• EXERCISE PROMPT
Each line of the records is to be returned verbatim, with the images omitted.

Stored items
---

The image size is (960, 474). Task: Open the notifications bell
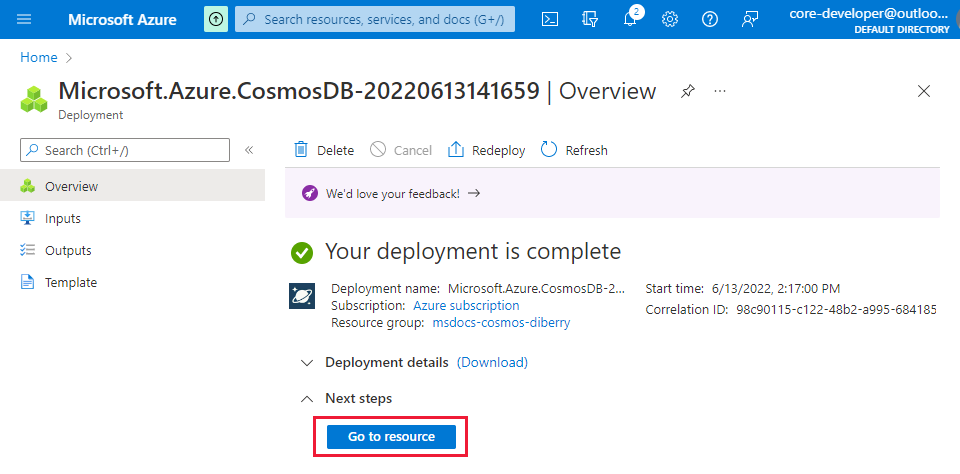pos(630,19)
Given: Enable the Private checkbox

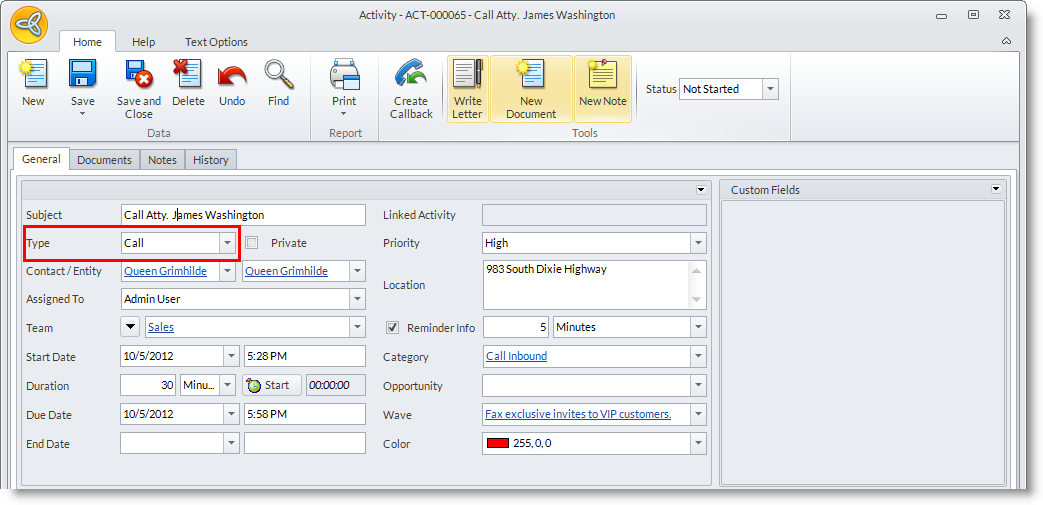Looking at the screenshot, I should (252, 243).
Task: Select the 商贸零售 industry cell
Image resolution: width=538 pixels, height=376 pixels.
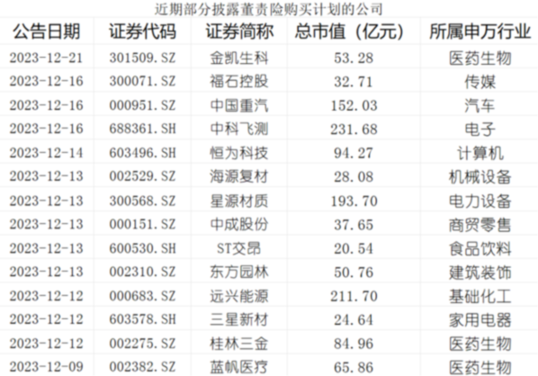Action: click(x=479, y=224)
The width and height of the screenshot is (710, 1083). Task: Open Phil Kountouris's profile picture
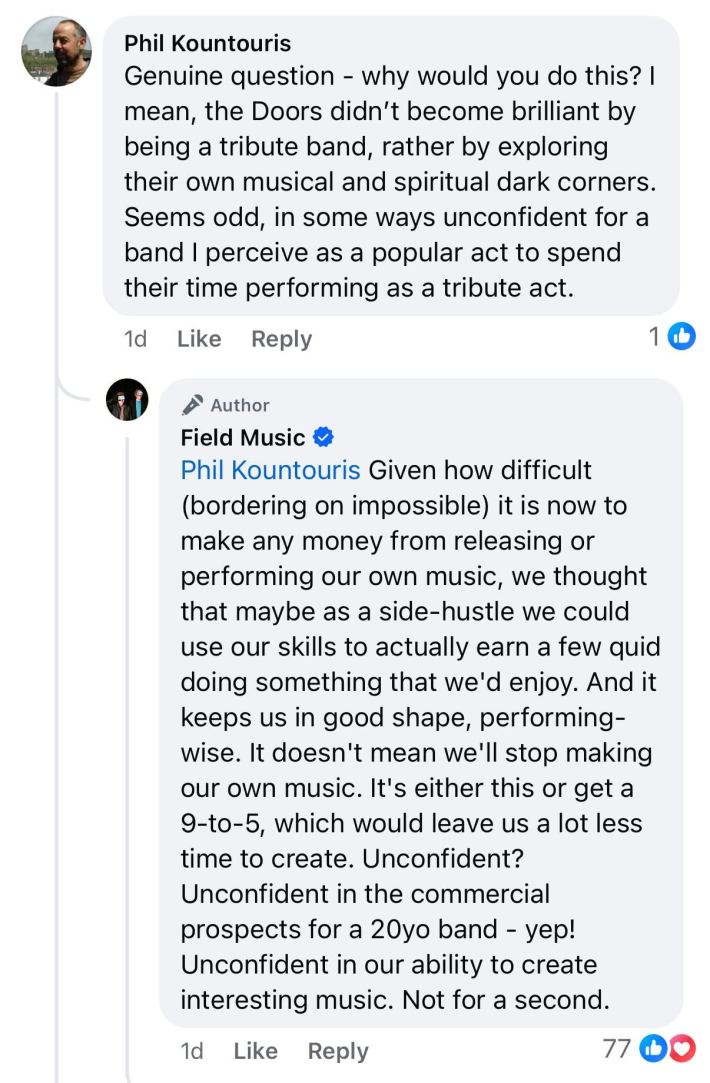click(x=57, y=51)
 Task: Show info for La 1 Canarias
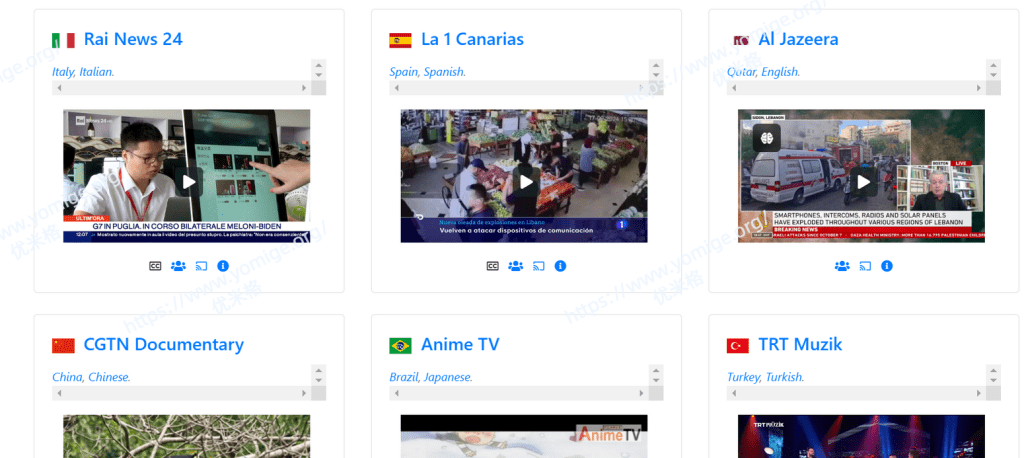[560, 266]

---

• ANSWER
The image size is (960, 474). Task: Open the notifications bell
pos(630,19)
Given: Enable the Private checkbox

Looking at the screenshot, I should (252, 243).
Task: Select the 商贸零售 industry cell
Image resolution: width=538 pixels, height=376 pixels.
Action: click(x=479, y=224)
The width and height of the screenshot is (710, 1083). Task: Open Phil Kountouris's profile picture
click(x=57, y=51)
 Task: Show info for La 1 Canarias
[560, 266]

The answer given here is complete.